McRae settled back to his beloved district after the team began, but he was not completely out of the hazmat picture. He was to oversee and arrange outside training for the team. But it evolved to much more. He was called upon to settle grievances both between HMRT and the district chiefs at Station 1 and between shifts. Getting new equipment and replenishing supplies landed on his shoulders. Reports and record keeping were inherited. Soon he was running the team almost totally. The burden finally became overwhelming. McRae asked Chief Rogers to sever him from hazmat. Instead, Chief Rogers assigned him full time to coordinate the team in April, 1982.
It was a rocky start, but the team quickly became a model for fire departments organizing hazmat teams throughout the '80s. Houston's team became the busiest hazmat team in the country. Firefighters and hazmat technicians from around the world rode with the team in its Ride Along program. Some of the visitors got more hazmat experience in a week in Houston than they got in months in their own department. Even hazmat technicians from industry regularly rode with the team.

Present Day

Today, HMRT has successfully handled thousands of hazmat incidents, some minor and some extremely dangerous. Involved have been every type of hazmat container, and almost every hazardous material. The men have been innovative. They've invented equipment to handle unique incidents and developed new methods to contain leaks. A training facility was built by the men at the Fire Training Academy. Forty-two members now make up the elite team dedicated to protecting the citizens of Houston.

Added Missions

New missions have been added to the team in recent years. Most members of the team are part of a new Houston Medical Strike Team, a team that responds to incidents involving weapons of mass destruction in and beyond Harris County. HMRT's inventory grew by over $1-million to carry out the new mission.
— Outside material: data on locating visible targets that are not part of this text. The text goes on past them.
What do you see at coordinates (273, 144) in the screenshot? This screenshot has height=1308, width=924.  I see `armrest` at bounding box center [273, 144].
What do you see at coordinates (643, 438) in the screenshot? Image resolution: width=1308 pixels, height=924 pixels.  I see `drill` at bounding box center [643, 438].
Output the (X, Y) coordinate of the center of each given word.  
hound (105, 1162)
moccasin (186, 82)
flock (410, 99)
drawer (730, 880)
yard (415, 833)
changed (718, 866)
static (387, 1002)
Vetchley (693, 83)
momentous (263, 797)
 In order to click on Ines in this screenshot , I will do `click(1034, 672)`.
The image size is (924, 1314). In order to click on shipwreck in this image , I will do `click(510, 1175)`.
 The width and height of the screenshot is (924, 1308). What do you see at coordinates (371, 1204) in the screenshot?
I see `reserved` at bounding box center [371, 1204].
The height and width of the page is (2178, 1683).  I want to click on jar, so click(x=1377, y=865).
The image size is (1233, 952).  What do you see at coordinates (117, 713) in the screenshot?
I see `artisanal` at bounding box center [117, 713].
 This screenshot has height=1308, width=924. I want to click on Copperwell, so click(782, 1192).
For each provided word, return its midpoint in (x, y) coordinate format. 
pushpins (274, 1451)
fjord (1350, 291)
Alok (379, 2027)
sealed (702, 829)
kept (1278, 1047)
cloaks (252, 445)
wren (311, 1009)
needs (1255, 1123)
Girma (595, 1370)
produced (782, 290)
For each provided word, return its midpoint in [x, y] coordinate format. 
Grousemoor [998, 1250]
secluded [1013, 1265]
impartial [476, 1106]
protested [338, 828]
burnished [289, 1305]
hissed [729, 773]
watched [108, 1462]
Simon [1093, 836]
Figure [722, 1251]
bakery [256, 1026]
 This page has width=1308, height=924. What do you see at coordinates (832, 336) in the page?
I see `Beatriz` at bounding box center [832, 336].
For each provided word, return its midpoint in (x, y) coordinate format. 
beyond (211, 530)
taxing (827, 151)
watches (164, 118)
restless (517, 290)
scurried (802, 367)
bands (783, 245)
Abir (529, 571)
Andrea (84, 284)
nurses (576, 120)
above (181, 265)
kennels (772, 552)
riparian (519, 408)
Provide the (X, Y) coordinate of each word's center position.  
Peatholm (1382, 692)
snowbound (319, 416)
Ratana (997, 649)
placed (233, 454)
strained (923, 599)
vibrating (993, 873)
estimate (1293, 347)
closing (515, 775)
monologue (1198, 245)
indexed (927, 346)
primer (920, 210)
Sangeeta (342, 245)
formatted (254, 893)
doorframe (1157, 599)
A few of the members were also tapped to be a part of the new Texas Task Force 1. The task force responds to major disasters and terrorist threats in both Texas and across the United States. Texas Task Force 1 was sent recently to the 2002 Olympics in Salt Lake City to stand by in case of a terrorist attack, and responded to the terrorist attack on 9-11 at the World Trade Center. Again Houston became a leader. Hazmat members of Texas Task Force 1 train personnel of other task forces throughout the country for terrorist incidents.

HMRT has come a long way from the meager beginning and will always be ready to meet new challenges in the future.